==== STORED DATA ====

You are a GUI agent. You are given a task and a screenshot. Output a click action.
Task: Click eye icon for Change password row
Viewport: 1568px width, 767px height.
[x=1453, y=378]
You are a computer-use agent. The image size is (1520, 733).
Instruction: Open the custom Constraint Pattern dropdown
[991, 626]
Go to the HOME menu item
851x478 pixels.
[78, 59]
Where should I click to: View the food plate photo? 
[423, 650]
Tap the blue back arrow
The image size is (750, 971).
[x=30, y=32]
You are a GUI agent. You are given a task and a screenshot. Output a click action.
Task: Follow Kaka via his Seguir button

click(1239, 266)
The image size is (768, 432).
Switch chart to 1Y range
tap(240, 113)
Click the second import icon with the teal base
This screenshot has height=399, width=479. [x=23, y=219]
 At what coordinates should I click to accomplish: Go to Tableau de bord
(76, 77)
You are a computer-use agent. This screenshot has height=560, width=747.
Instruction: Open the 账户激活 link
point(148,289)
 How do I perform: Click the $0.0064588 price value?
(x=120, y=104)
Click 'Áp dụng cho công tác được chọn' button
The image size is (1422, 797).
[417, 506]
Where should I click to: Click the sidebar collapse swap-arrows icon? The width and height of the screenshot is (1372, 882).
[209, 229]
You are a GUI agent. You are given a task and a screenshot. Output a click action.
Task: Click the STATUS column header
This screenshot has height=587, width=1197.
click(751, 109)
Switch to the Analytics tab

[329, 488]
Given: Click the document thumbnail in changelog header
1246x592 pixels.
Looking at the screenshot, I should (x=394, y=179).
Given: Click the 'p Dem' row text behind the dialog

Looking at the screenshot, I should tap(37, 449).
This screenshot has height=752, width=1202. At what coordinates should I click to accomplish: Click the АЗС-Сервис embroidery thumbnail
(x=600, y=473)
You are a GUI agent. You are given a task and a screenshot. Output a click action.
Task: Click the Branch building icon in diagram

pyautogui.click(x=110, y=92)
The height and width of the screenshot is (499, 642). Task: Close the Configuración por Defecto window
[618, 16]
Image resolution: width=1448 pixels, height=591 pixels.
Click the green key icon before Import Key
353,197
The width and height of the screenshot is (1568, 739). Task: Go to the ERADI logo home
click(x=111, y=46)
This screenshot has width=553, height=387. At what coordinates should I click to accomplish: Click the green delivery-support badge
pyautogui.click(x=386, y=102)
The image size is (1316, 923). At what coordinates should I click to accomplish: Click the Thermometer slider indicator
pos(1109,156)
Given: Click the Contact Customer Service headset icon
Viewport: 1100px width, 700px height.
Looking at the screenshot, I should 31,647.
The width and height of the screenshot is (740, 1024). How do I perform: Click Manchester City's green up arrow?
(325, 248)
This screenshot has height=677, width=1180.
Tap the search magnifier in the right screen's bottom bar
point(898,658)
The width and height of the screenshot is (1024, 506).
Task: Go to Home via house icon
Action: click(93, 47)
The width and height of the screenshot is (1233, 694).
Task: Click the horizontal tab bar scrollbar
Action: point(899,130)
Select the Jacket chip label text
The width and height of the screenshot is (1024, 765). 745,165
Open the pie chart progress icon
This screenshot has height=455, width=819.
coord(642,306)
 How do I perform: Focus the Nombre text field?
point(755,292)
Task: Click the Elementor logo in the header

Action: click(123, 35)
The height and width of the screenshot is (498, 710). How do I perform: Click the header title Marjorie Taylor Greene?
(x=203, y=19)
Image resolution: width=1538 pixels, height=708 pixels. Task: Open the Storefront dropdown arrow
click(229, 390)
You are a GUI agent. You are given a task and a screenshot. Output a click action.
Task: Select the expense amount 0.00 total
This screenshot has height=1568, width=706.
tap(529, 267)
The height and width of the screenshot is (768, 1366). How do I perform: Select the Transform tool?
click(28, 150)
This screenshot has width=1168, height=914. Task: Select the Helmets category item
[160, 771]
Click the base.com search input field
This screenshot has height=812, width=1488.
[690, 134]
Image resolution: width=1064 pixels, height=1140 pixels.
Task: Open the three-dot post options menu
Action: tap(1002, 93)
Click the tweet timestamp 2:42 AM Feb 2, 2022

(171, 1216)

====

WORK INSTRUCTIONS – Write the entries above out again, unchanged and complete.

SOLUTION –
You are a GUI agent. You are given a task and a screenshot. Output a click action.
Task: Click eye icon for Change password row
Viewport: 1568px width, 767px height.
[x=1453, y=378]
You are a computer-use agent. The image size is (1520, 733).
Instruction: Open the custom Constraint Pattern dropdown
[991, 626]
Go to the HOME menu item
851x478 pixels.
[78, 59]
Where should I click to: View the food plate photo? 
[423, 650]
Tap the blue back arrow
The image size is (750, 971).
[x=30, y=32]
You are a GUI agent. You are given a task and a screenshot. Output a click action.
Task: Follow Kaka via his Seguir button

click(1239, 266)
The image size is (768, 432).
Switch chart to 1Y range
tap(240, 113)
Click the second import icon with the teal base
This screenshot has height=399, width=479. [x=23, y=219]
 At what coordinates should I click to accomplish: Go to Tableau de bord
(76, 77)
You are a computer-use agent. This screenshot has height=560, width=747.
Instruction: Open the 账户激活 link
point(148,289)
 How do I perform: Click the $0.0064588 price value?
(x=120, y=104)
Click 'Áp dụng cho công tác được chọn' button
The image size is (1422, 797).
[417, 506]
Where should I click to: Click the sidebar collapse swap-arrows icon? The width and height of the screenshot is (1372, 882).
[209, 229]
You are a GUI agent. You are given a task and a screenshot. Output a click action.
Task: Click the STATUS column header
This screenshot has height=587, width=1197.
click(751, 109)
Switch to the Analytics tab

[329, 488]
Given: Click the document thumbnail in changelog header
1246x592 pixels.
Looking at the screenshot, I should (x=394, y=179).
Given: Click the 'p Dem' row text behind the dialog

Looking at the screenshot, I should tap(37, 449).
This screenshot has height=752, width=1202. At what coordinates should I click to accomplish: Click the АЗС-Сервис embroidery thumbnail
(x=600, y=473)
You are a GUI agent. You are given a task and a screenshot. Output a click action.
Task: Click the Branch building icon in diagram

pyautogui.click(x=110, y=92)
The height and width of the screenshot is (499, 642). Task: Close the Configuración por Defecto window
[618, 16]
Image resolution: width=1448 pixels, height=591 pixels.
Click the green key icon before Import Key
353,197
The width and height of the screenshot is (1568, 739). Task: Go to the ERADI logo home
click(x=111, y=46)
This screenshot has width=553, height=387. At what coordinates should I click to accomplish: Click the green delivery-support badge
pyautogui.click(x=386, y=102)
The image size is (1316, 923). At what coordinates should I click to accomplish: Click the Thermometer slider indicator
pos(1109,156)
Given: Click the Contact Customer Service headset icon
Viewport: 1100px width, 700px height.
Looking at the screenshot, I should 31,647.
The width and height of the screenshot is (740, 1024). How do I perform: Click Manchester City's green up arrow?
(325, 248)
This screenshot has height=677, width=1180.
Tap the search magnifier in the right screen's bottom bar
point(898,658)
The width and height of the screenshot is (1024, 506).
Task: Go to Home via house icon
Action: click(93, 47)
The width and height of the screenshot is (1233, 694).
Task: Click the horizontal tab bar scrollbar
Action: point(899,130)
Select the Jacket chip label text
The width and height of the screenshot is (1024, 765). 745,165
Open the pie chart progress icon
This screenshot has height=455, width=819.
coord(642,306)
 How do I perform: Focus the Nombre text field?
point(755,292)
Task: Click the Elementor logo in the header

Action: click(123, 35)
The height and width of the screenshot is (498, 710). How do I perform: Click the header title Marjorie Taylor Greene?
(x=203, y=19)
Image resolution: width=1538 pixels, height=708 pixels. Task: Open the Storefront dropdown arrow
click(229, 390)
You are a GUI agent. You are given a task and a screenshot. Output a click action.
Task: Select the expense amount 0.00 total
This screenshot has height=1568, width=706.
tap(529, 267)
The height and width of the screenshot is (768, 1366). How do I perform: Select the Transform tool?
click(28, 150)
This screenshot has width=1168, height=914. Task: Select the Helmets category item
[160, 771]
Click the base.com search input field
This screenshot has height=812, width=1488.
[690, 134]
Image resolution: width=1064 pixels, height=1140 pixels.
Task: Open the three-dot post options menu
Action: tap(1002, 93)
Click the tweet timestamp 2:42 AM Feb 2, 2022

(171, 1216)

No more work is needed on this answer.